Il farmaco più costoso al mondo ha salvato al Santobono la bimba di 6 mesi affetta da Sma

lunedì 7 Dicembre 8:33 - di Edoardo Valci
Sma

Una bimba di 6 mesi, affetta da atrofia muscolare spinale (Sma), è stata sottoposta a una terapia genica estremamente innovativa all’ospedale pediatrico Santobono di Napoli. L’Europa ha autorizzato la terapia a maggio scorso e in Italia lo scorso 17 novembre. Si tratta quindi del primo trattamento di questo tipo effettuato nel nostro Paese. L’Atrofia muscolare spinale di tipo 1 è una gravissima malattia genetica neuromuscolare. Insorge subito dopo la nascita e causa una progressiva debolezza muscolare. Questo compromette la respirazione e la deglutizione, causando la morte entro i due anni di vita. Il farmaco somministrato al Santobono di Napoli, considerato il più costoso al mondo (1,9 milioni di euro per singolo trattamento), corregge il problema genetico, determinando la completa regressione della malattia.

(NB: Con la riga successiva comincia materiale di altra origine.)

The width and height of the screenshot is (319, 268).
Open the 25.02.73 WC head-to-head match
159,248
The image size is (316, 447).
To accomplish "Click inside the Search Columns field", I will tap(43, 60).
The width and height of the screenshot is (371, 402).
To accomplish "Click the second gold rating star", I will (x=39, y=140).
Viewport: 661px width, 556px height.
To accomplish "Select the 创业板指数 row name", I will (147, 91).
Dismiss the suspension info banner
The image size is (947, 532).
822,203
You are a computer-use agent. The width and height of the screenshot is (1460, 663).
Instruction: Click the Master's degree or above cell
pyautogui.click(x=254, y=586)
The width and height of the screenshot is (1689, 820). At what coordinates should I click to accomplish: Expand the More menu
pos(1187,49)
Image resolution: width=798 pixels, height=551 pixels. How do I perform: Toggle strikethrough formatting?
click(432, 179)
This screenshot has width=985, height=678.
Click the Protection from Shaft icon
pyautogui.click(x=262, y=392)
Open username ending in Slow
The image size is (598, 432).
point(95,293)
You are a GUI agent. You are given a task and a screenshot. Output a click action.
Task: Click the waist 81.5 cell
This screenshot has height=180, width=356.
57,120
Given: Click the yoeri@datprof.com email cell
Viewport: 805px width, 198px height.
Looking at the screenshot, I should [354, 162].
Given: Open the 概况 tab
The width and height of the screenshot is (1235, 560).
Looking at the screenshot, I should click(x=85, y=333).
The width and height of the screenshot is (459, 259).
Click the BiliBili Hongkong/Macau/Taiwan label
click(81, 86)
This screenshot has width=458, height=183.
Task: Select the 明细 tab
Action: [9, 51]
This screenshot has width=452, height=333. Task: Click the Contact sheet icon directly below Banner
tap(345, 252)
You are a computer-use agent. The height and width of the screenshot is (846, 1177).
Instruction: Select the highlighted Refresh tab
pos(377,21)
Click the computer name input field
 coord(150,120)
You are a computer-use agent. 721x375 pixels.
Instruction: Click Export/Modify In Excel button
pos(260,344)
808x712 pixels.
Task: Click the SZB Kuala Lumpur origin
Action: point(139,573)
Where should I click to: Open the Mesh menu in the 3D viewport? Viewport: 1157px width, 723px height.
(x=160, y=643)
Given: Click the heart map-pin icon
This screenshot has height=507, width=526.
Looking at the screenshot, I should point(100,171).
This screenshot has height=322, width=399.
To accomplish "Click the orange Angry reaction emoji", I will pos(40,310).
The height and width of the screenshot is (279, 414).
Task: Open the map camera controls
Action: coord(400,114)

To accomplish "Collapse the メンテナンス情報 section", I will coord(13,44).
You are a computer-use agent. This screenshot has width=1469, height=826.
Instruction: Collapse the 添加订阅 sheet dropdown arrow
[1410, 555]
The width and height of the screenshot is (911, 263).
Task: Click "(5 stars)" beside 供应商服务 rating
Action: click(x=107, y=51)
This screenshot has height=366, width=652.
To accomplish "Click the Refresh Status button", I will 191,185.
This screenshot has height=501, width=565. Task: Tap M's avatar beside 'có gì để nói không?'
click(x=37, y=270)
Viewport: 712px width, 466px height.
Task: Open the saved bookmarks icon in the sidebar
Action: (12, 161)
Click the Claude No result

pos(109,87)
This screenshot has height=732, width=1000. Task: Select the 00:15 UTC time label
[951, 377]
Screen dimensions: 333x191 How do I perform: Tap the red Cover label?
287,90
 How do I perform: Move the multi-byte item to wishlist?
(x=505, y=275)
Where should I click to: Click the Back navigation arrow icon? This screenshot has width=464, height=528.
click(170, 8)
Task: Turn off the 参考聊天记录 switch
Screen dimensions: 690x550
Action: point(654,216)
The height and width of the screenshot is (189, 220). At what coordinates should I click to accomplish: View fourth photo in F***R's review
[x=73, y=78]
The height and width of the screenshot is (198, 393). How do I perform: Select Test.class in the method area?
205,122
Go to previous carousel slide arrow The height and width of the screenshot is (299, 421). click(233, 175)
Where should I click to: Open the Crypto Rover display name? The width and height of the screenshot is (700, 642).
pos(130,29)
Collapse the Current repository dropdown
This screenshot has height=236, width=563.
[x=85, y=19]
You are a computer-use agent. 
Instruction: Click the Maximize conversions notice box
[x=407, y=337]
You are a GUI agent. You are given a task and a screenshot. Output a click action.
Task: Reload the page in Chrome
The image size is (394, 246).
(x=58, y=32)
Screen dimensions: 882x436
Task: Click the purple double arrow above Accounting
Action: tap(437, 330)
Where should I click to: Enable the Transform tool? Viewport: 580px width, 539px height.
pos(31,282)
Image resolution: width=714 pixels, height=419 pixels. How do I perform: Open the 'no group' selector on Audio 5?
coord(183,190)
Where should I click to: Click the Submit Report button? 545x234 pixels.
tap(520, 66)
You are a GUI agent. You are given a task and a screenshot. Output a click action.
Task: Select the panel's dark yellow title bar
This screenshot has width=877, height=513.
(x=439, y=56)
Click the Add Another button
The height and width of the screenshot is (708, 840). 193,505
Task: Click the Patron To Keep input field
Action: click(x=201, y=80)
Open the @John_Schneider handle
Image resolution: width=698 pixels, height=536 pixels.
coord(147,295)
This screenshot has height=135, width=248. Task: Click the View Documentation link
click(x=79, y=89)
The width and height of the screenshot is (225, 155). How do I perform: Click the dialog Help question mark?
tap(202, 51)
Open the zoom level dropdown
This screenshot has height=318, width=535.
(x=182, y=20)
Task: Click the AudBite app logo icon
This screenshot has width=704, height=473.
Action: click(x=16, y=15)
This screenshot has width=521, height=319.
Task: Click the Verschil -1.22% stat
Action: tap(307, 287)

Sma, la bambina ora è a casa

Questa terapia, infatti, si basa su un vettore virale reso inoffensivo. Privato del suo patrimonio genetico, è capace di veicolare il gene umano mancante nelle cellule motorie del midollo spinale, permettendo di produrre la proteina mancante in questa malattia. La bambina è già tornata a casa insieme alla mamma e al papà, dopo aver monitorato per una settimana di effetti collaterali connessi alla somministrazione del farmaco. Il rapido utilizzo di questo farmaco al Santobono è stato reso possibile grazie a un lavoro di squadra. Ha coinvolto il settore farmaceutico regionale, i servizi interni all’Azienda ospedaliera e tutta l’equipe della Uoc Neurologia Diretta da Antonio Varone.

Il ringraziamento al dottor Varone

Luigi Russo, papà della bimba di 6 mesi, ringrazia il dottor Varone. «Dall’inizio», dice, «ha sostenuto e sostiene la nostra battaglia contro la Sma. All’inizio sembrava tutto nero, un tunnel senza fine. Adesso, grazie a questo farmaco arrivato prima dei 6 mesi della piccola Sofia, tutti possiamo sperare e vedere alla fine del tunnel la luce tanto attesa. Spero che la nostra piccola possa far da guida a tutti gli altri affetti da questa malattia. Un ringraziamento», conclude, «anche tutti gli infermieri del reparto neurologia».